Psychologists have noted that unconditional acceptance is vital to any psychotherapeutic process. A patient must feel accepted in order to expose and overcome their problems. Horses can be a beneficial tool in psychiatry because they are nonjudgmental.
For example, a patient is given the task to approach the horse, but they are untrusting. The horse might take a step back. This individual may believe that the horse “hates them,” but the therapist will discuss alternative reasons that could have made the horse want to take a step back. The therapist might suggest that it may simply not know them yet. And this discussion will go on until the patient realizes that if they change their behavior, the horse will change its behavior as well.
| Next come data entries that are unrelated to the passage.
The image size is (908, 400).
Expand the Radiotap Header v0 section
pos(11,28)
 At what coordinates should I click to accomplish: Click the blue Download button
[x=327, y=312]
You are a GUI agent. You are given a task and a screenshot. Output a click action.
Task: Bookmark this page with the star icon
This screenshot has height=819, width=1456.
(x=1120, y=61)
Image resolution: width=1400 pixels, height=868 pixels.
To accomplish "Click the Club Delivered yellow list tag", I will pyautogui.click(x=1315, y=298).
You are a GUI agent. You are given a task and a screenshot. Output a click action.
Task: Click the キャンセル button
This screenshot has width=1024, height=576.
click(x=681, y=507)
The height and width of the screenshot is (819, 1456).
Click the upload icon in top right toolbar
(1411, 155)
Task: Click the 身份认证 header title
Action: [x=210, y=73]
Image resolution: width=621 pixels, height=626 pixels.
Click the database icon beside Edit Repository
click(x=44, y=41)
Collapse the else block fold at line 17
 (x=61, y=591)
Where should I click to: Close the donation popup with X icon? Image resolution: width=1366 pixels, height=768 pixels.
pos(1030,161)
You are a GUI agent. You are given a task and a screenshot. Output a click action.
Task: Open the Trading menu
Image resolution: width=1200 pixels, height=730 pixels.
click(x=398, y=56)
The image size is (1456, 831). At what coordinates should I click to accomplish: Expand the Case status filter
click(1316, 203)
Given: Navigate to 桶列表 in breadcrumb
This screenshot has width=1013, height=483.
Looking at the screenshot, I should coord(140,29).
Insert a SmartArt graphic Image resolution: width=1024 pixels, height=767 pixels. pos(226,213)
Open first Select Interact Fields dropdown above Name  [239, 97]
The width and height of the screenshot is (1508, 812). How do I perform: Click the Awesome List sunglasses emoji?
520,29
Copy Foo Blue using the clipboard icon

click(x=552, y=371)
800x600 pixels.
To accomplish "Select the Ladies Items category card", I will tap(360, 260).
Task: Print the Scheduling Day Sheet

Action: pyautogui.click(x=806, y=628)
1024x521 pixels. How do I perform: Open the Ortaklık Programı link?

In these ways, horse-assisted therapies can make a difference in a child or adult’s mental, physical, and emotional life. But the patients aren’t the only ones benefiting.
“I’ve been a horse person all my life. It’s nice to help [the horse] help someone else,” Chauvot says.
Video presentation created and narrated by Lena Kohlmaier
Adirondack Stable and Equestrian Center LLC in West Chazy, N.Y.
In 2006, Amy LaValley bought over 32-acres next to Adirondack Paint and Quarter Horses owned by her father.
LaValley formerly worked at Wyeth Pharmaceuticals. With the plant’s closing, she looked for job alternatives. At first she had thought about teaching, she says, but ultimately she found therapeutic riding. Horses are her passion, she says. With the severance from Wyeth and an associate’s degree in business from Clinton County Community College, she decided to open Adirondack Stables. “Why not?” she asked.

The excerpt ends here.